___ Given data
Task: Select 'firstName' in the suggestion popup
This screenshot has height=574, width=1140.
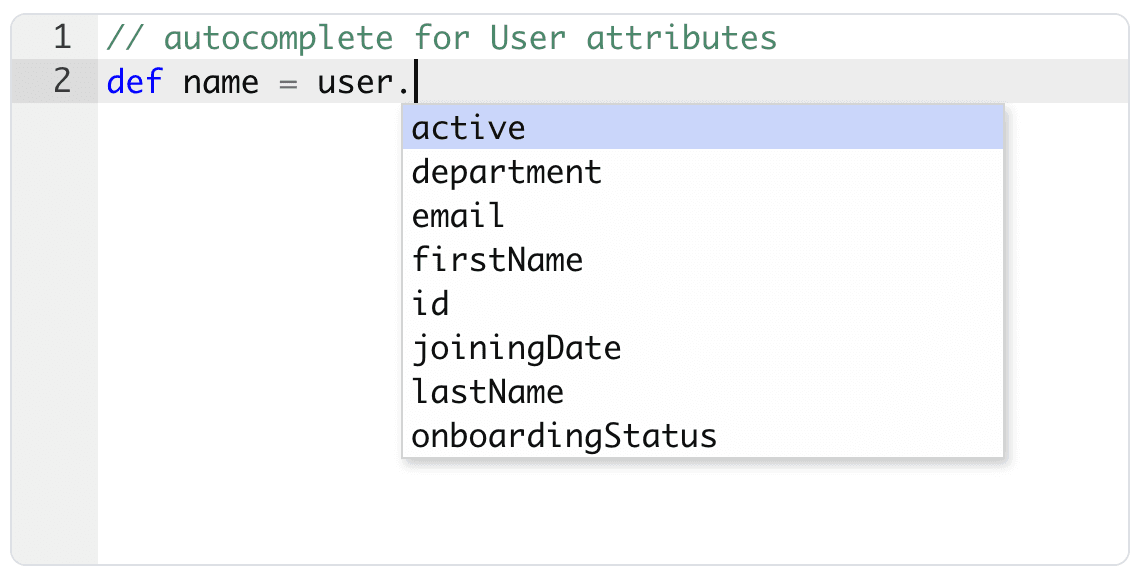Action: (497, 260)
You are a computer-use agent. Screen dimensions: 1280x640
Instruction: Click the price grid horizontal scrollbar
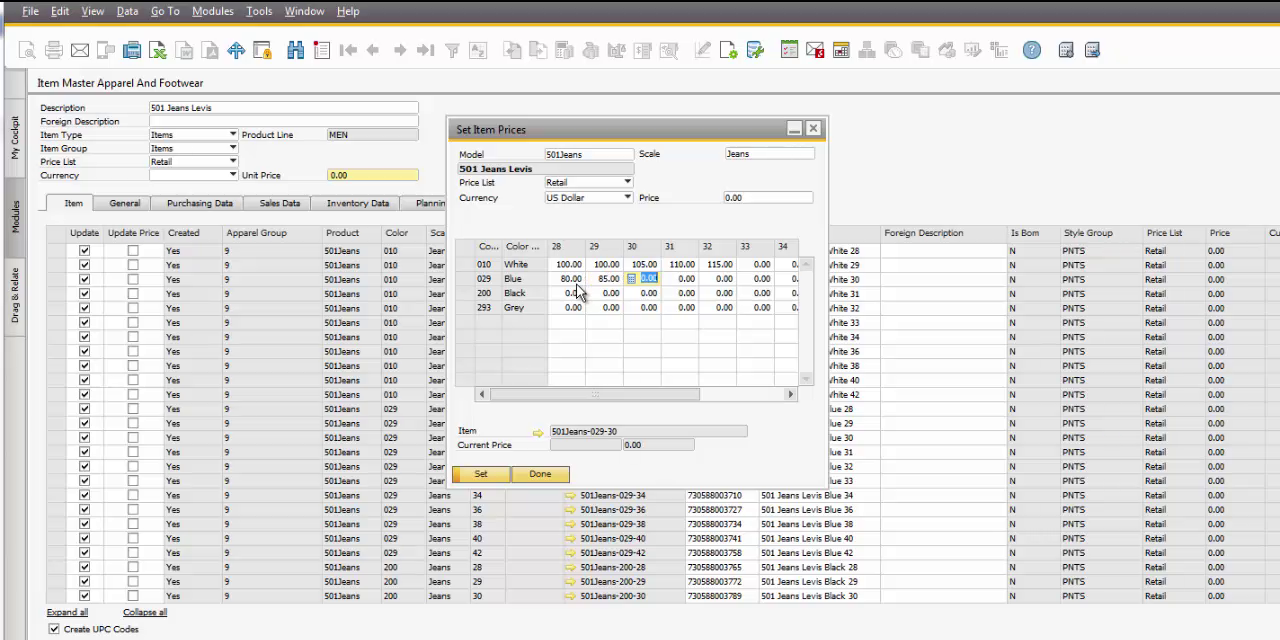(594, 394)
______
To do.
Every line of the listing above is to be set down verbatim, without the pictures.

Solution to this exercise.
Task: Select 'firstName' in the suggestion popup
This screenshot has height=574, width=1140.
Action: (497, 260)
You are a computer-use agent. Screen dimensions: 1280x640
Instruction: Click the price grid horizontal scrollbar
(594, 394)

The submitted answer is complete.